▶ [EXTRAIT DE TEXTE]:
———
L’agence de communication lausannoise Sabina fête ses 25 ans. Retour sur l’épopée d’un duo bicéphale, Samuel et Sabine Blunier, dont le professionnalisme et la créativité impriment aux événements de ses clients le caractère unique et inoubliable d’une approche sur-mesure.
A vingt ans, Samuel Blunier est sur scène dans la peau de Sam Frank, auteur et compositeur. Les filles sont hystériques. Hélas pour elles, il rencontre Sabine, alors étudiante en graphisme à l’ECAL, qui deviendra sa partenaire, son épouse, son âme sœur. « Elle a su tempérer mes ardeurs, moi que l’on aurait pu mettre sous Ritaline », s’amuse aujourd’hui ce « poète industriel » aux deux recueils publiés, très jeune, chez un éditeur grenoblois. Créée en 1988, l’agence comptait alors deux autres associés. Située aujourd’hui au Chemin de Primerose, non loin du Parc de Milan, elle réunit une équipe de huit personnes capable d’offrir à ses clients une communication à 360 degrés, y compris un atelier de production pour tous types de documents ainsi que du matériel événementiel.
———
▶ [TÂCHE 1]: Selon l'extrait sur l'agence Sabina, combien de personnes compte l'équipe aujourd'hui ?
▶ [TÂCHE 2]: Reprenez l'extrait sur l'agence Sabina après sa dernière phrase et prolongez-le.
Les lignes placées ensuite ne sont d'aucune utilité ici.

▶ [DONNÉES]:
———
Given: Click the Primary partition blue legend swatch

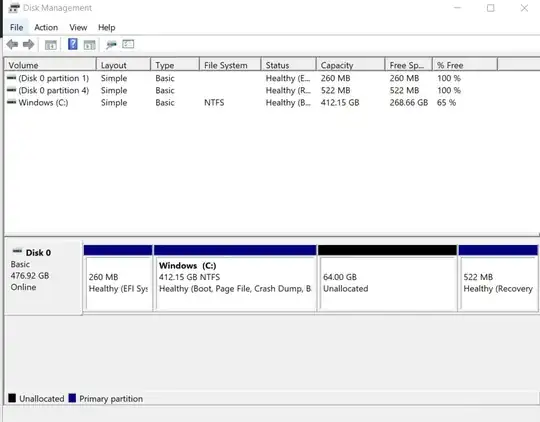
———
▶ [RÉSULTAT 1]: Huit personnes.

▶ [RÉSULTAT 2]:
De l’écriture à la parole
Appliquer une démarche poétique à la publicité, c’est ainsi que Samuel Blunier conçoit son métier. Ce fils de publicitaire, que son père emmenait le dimanche matin dans les bureaux de Bep Publicis où il jouait parfois les cobayes sur certains produits, s’est pourtant rebellé, à l’adolescence, contre une société d’hyperconsommation qu’il détestait. Mais il avait ça dans le sang. « Quand on était encore étudiants, se souvient Sabine, les experts des agences passaient parfois voir Sam à la maison. Depuis son bain, il leur sortait des headlines, comme ça, sans effort. » Au début, Sabina était surtout identifiée comme une agence de graphisme. Mais Samuel suit les cours Florent, à Paris, et s’habitue à la prise de parole en public. « Ca lui rappelait la scène », observe Sabine. Au tournant des années 2000, Edipresse offre à l’agence un premier mandat événementiel d’importance, le lancement de sa filiale en Ukraine, puis la conception et la réalisation de 2 multimédias d’envergure sur l’historique et l’expansion du groupe, avec, à la clé, la participation à un congrès international à Buenos Aires et l’acheminement de tout le matériel nécessaire inclus.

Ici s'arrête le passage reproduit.